─── Supplied records ───

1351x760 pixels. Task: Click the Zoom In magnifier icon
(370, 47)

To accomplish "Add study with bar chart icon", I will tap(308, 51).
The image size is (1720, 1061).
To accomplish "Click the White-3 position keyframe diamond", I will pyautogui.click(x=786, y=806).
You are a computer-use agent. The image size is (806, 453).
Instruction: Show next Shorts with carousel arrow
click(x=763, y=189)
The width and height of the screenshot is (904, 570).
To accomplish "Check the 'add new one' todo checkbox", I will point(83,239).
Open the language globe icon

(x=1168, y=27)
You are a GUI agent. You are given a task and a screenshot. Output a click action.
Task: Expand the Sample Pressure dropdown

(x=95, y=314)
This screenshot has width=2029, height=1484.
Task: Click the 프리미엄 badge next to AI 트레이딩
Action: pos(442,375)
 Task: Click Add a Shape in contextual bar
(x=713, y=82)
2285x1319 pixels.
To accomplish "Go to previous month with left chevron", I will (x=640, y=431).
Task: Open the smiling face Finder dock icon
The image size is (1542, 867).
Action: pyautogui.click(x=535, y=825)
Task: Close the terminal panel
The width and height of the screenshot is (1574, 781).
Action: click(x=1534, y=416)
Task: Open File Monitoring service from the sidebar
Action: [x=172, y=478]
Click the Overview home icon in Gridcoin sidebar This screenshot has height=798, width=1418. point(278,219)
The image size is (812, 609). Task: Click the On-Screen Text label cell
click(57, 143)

───

▶ **About this exercise**
Return the lines beginning at the one that contains "Task: Close the terminal panel" and continuing through the last line of the data, exactly as they stand and without any others.

▶ **Response area**
Task: Close the terminal panel
The width and height of the screenshot is (1574, 781).
Action: click(x=1534, y=416)
Task: Open File Monitoring service from the sidebar
Action: [x=172, y=478]
Click the Overview home icon in Gridcoin sidebar This screenshot has height=798, width=1418. point(278,219)
The image size is (812, 609). Task: Click the On-Screen Text label cell
click(57, 143)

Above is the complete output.